What you have to do: Return each entry word for word, without its pictures.

Data records:
%%

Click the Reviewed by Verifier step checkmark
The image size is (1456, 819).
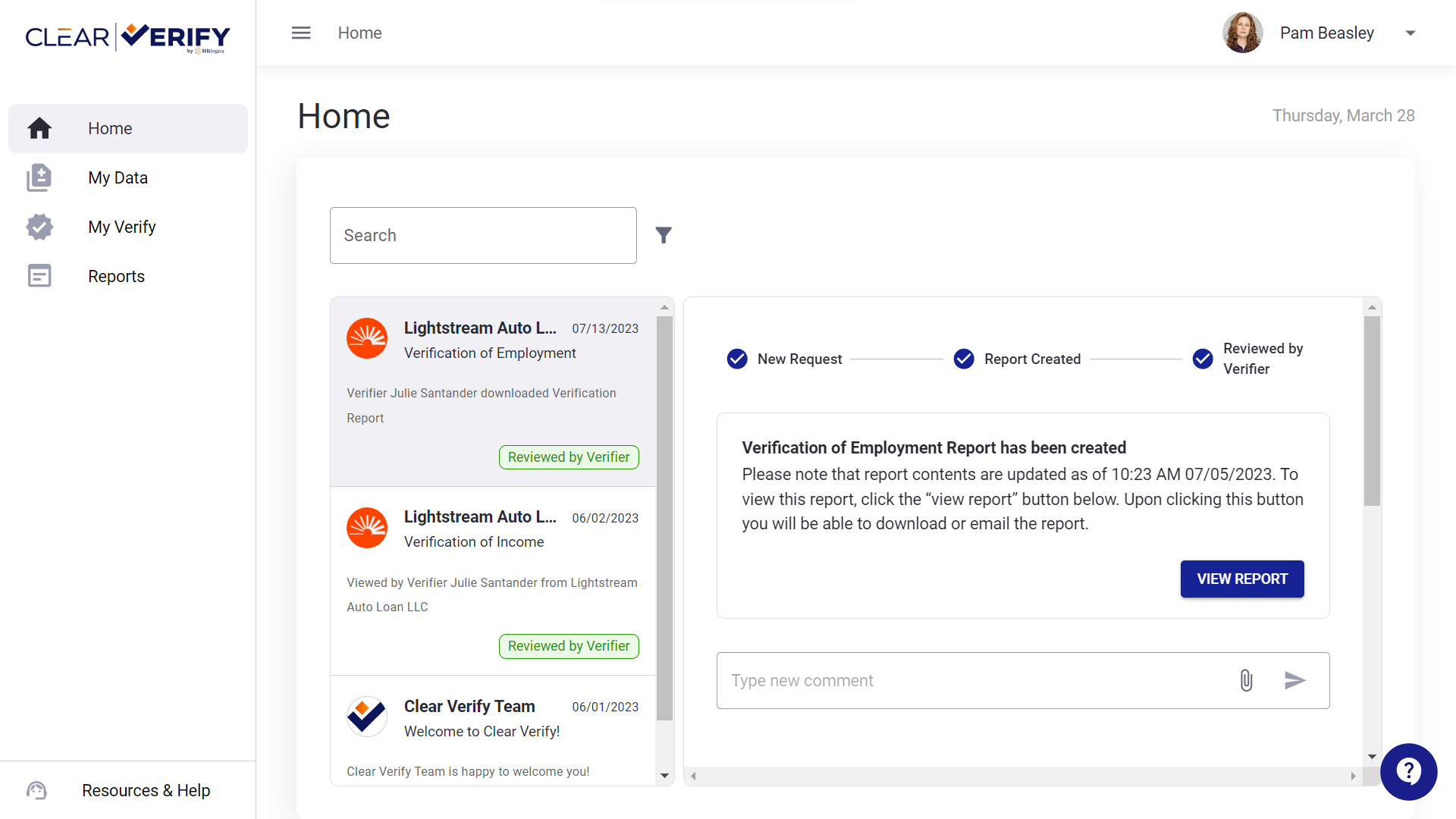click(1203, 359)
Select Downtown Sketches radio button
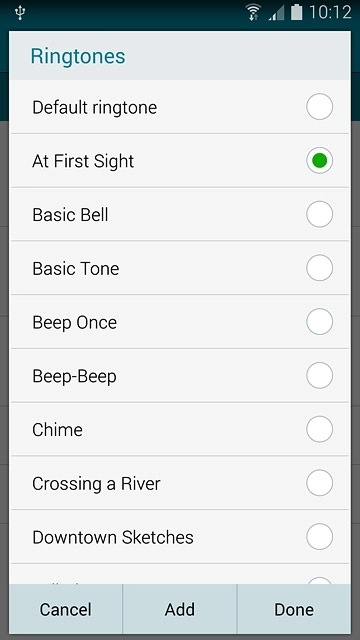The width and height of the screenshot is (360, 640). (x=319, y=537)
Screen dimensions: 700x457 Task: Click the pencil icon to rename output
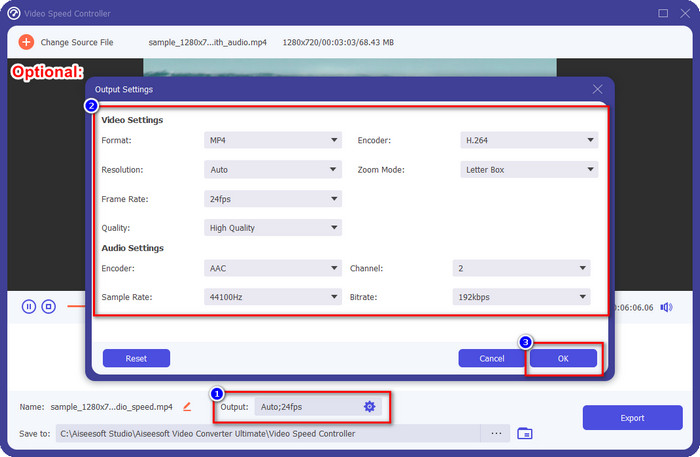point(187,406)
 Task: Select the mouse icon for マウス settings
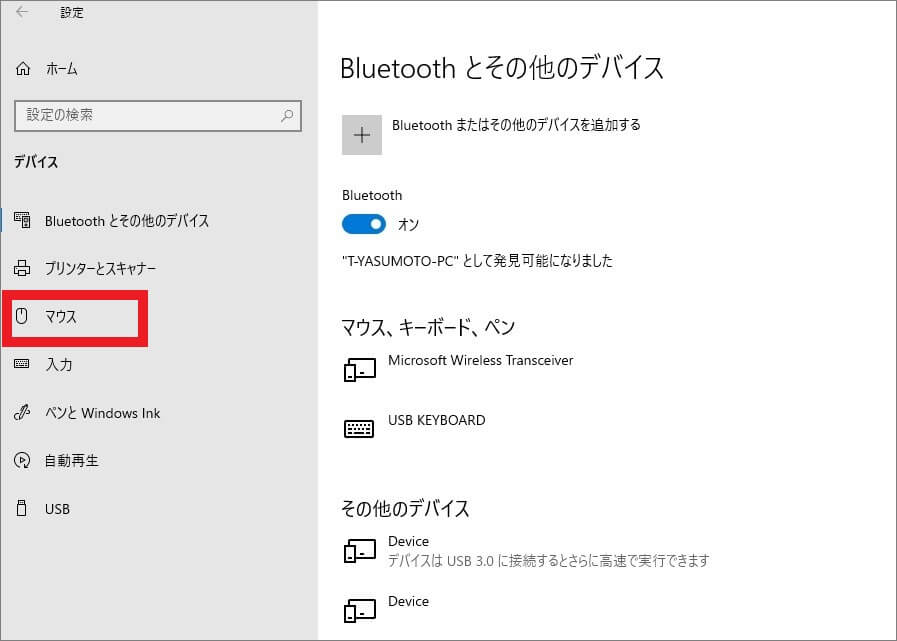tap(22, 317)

%%

Task output:
Click the Reviewed by Verifier step checkmark
The image size is (1456, 819).
click(1203, 359)
Select Downtown Sketches radio button
The width and height of the screenshot is (360, 640). (x=319, y=537)
Screen dimensions: 700x457 Task: Click the pencil icon to rename output
point(187,406)
 Task: Select the mouse icon for マウス settings
tap(22, 317)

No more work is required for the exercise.